• In this Wednesday, Aug. 8, 2018 file photo, U.S. Sen. Elizabeth Warren, D-Mass., speaks during a town hall style gathering in Woburn, Mass. (AP Photo/Charles Krupa)



Massachusetts deserves to have full representation in the U.S. Senate by elected officials who are dedicated to advocating on behalf of their constituents and not potential voters in a presidential election.

Sen. Elizabeth Warren has long been rumored to be seeking the nation’s highest office, but at a town hall in western Massachusetts Saturday, she all but confirmed it.

“I watched as Brett Kavanaugh acted like he was entitled to that position and angry at anyone who would question him,” she told a gathering in Holyoke. “I watched powerful men helping a powerful man make it to an even more powerful position. I watched that and I thought, ‘Time’s up.’ It’s time for women to go to Washington and fix our broken government and that includes a woman at the top. So here’s what I promise. After Nov. 6, I will take a hard look at running for president.”

After Nov. 6?

Sen. Warren is brazenly telling us that she intends to drop all commitments to the voters in Massachusetts, soon after her re-election to the U.S. Senate. All of the promises and commitments she is making now — all of the current projects and initiatives that are currently underway, they all collapse as she moves mentally, and then possibly physically, into the White House.

If Warren is re-elected, her term begins on hiatus for at least two years as she casts off the onerous Bay State and crisscrosses the country railing against Donald Trump. Having learned the lessons from Hillary Clinton’s loss in 2016, her road trip would likely be more tireless than we have ever seen.
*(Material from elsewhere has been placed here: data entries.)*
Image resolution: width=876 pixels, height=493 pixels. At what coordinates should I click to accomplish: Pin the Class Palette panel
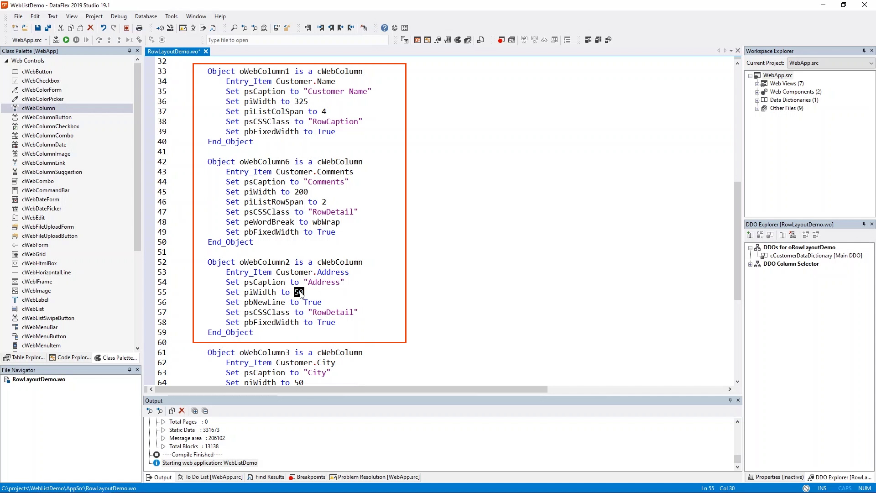(x=129, y=51)
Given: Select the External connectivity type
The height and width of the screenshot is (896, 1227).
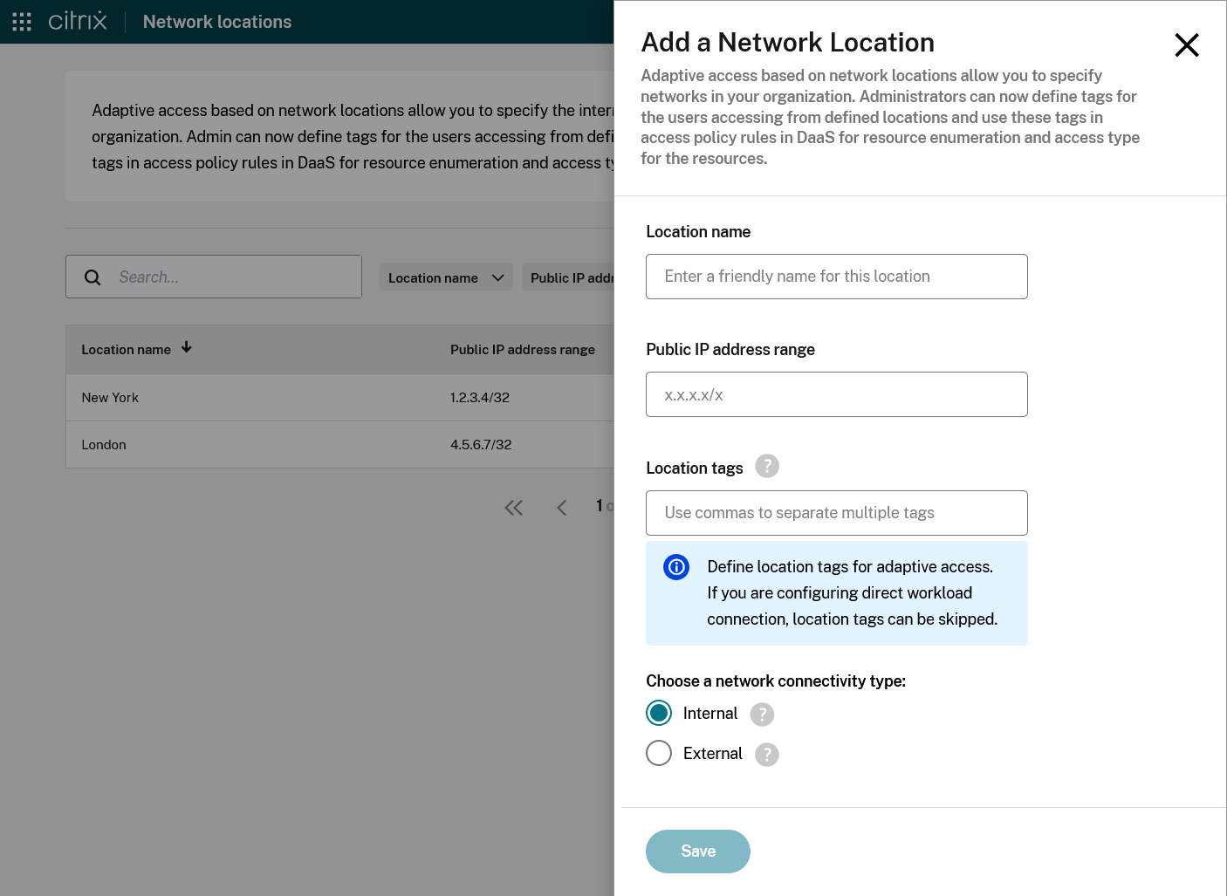Looking at the screenshot, I should coord(659,753).
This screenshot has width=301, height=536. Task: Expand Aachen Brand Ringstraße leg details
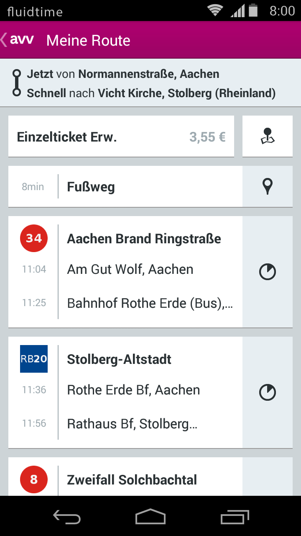tap(125, 272)
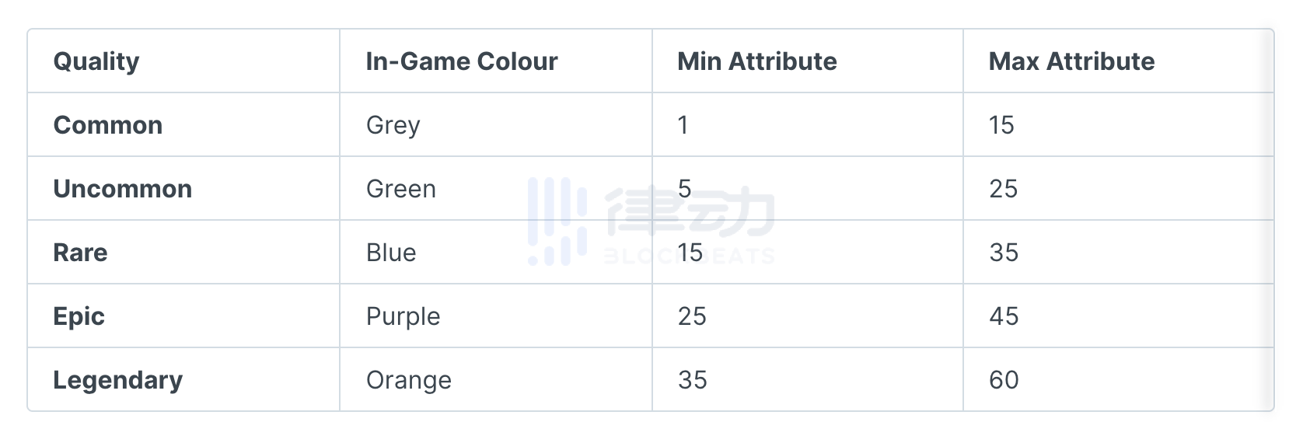This screenshot has width=1303, height=443.
Task: Select Legendary's max attribute value 60
Action: click(x=1004, y=380)
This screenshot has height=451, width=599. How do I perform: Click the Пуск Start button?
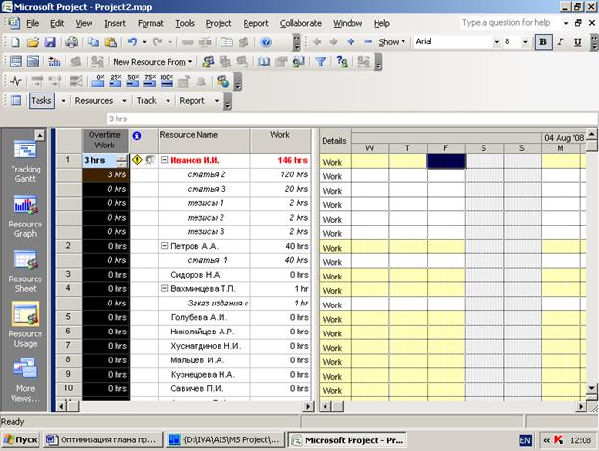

If she wins in 2020, the voters in the commonwealth this year will have voted for a senator deferred for two years, and then unceremoniously canceled in 2021. At that point we would deal with the chaos surrounding a replacement for Sen. Warren, pending a special election.

If she loses in 2020 then she returns to her role as the senior senator from Massachusetts — a role she had eschewed for greater fortunes. How motivated an advocate could she possibly be at that point? Why would she work hard for an electorate that she didn’t respect? If she did, she would not have run for re-election, so that Democrats in Massachusetts could choose a nominee committed to working for them and only them for the next six years.

No one believes that Sen. Warren was suddenly inspired to run because of the Kavanaugh hearings, and the laziness of the explanation shows a certain disdain for her followers. Maybe she feels that she could stand in the middle of Brattle Street and shoot somebody and not lose any of them.

Obviously, this kind of thing is not so rare in politics but there is a consensus that politics in 2018 has hit a new low. From the executive branch to the legislative branch and even, indirectly, the judicial branch as evidenced by the Kavanaugh hearings, the climate in our discourse is contemptuous, on a good day.

Voters deserve better treatment than this, regardless of party or ideology.

We have an important election coming up on Nov. 6, not a qualifier for 2020.